You can see just barely above, but you can put the script into Edit mode by clicking the small pencil icon shown here.
From here we are going to select our Set Variable with the name of the custom app we want to call and change it from ‘HelloWorld’ to ‘CloverhoundBlog’.
That’s it, place a call to your number and you should here it work! The last step is we are going to cover a couple housekeeping / maintenance areas on the CVP VXML Server in case you have issues.
Some random facts and places to check on CVP:
- The CVP Application is installed at C:\Cisco\CVP. General logs for CVP are kept in the logs folder, but they do not go in depth on the execution of specific scripts. You will find mostly generic, licensing and startup errors in these logs, along with lots of statistics.
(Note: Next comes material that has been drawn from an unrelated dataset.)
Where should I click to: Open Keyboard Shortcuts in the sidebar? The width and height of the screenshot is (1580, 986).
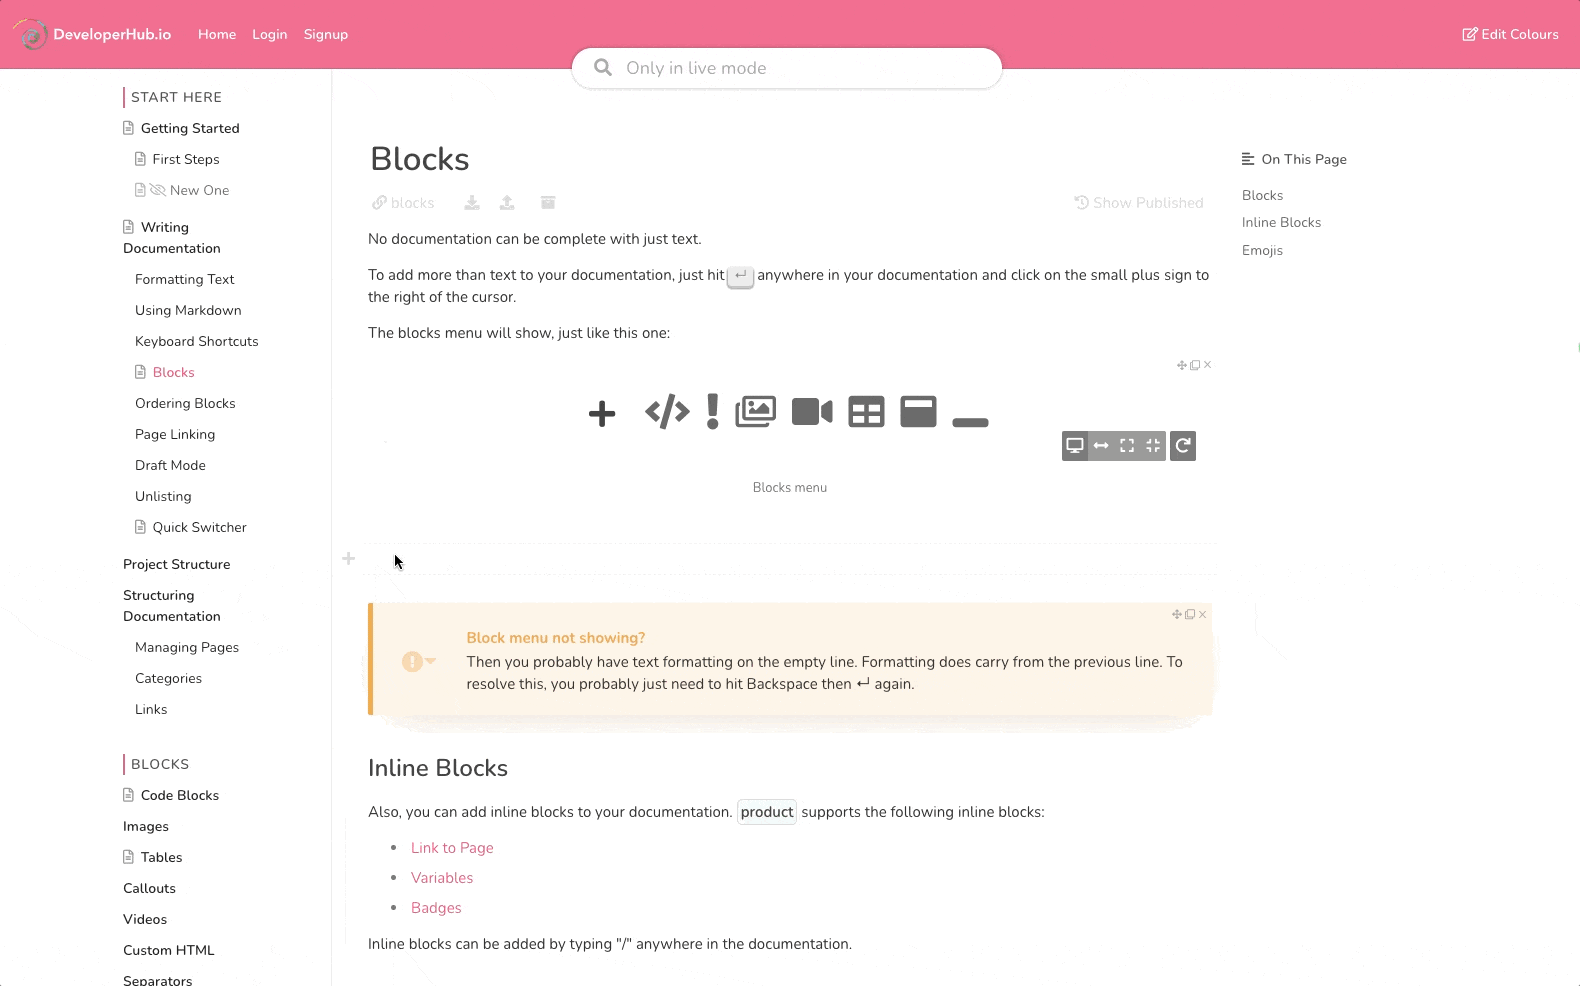[x=197, y=341]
- The CVP VXML Server (which hosts and executes Studio applications) is located at C:\Cisco\CVP\VXMLServer. It has its own logs folder that is mostly generic except you can find some useful error in the GlobalErrorLog folder from time to time.
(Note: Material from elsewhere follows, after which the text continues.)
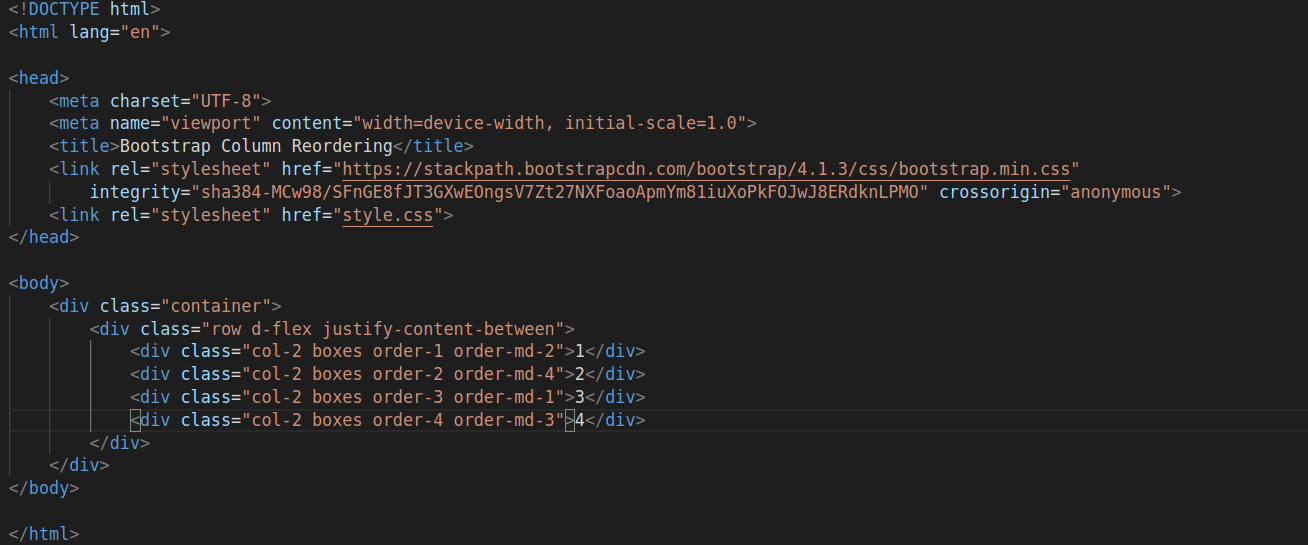This screenshot has height=545, width=1308.
Task: Click the closing body tag
Action: pyautogui.click(x=43, y=488)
- For individual application logs you will want to dig down all the way too: C:\Cisco\CVP\VXMLServer\applications\<Your Application Name>. In this folder you will find a logs folder, which has great activity and error logs. Both are very detailed and quite handy.
Here is the Activity Log of our app running and me pressing 1.
172.16.57.55.1528755184943.4.CloverhoundBlog,06/11/2018 18:13:04.943,CVP Subdialog Start_01,enter,
172.16.57.55.1528755184943.4.CloverhoundBlog,06/11/2018 18:13:05.053,CVP Subdialog Start_01,exit,done
172.16.57.55.1528755184943.4.CloverhoundBlog,06/11/2018 18:13:08.739,CVP Subdialog Return_01,enter,
172.16.57.55.1528755184943.4.CloverhoundBlog,06/11/2018 18:13:10.338,CVP Subdialog Return_01,exit,
- One other folder under C:\Cisco\CVP\VXMLServer\applications\<Your Application Name> is the admin folder. This contains tools you can use to manually deploy and update apps (not recommended in general). The status.bat file is also useful for figuring out if and how much the app is being used. Here is what it looks running the script while I’m calling in:
It looks like a lot of steps and the first time you do it, it certainly is. I tried to make this as easy as possible, but I’m sure getting it working the first time will be a treat. We will write a follow-up blog around how to do more complex self-service apps in studio like Database and Java Elements, but we wanted to start with a primer of how to even get these apps running.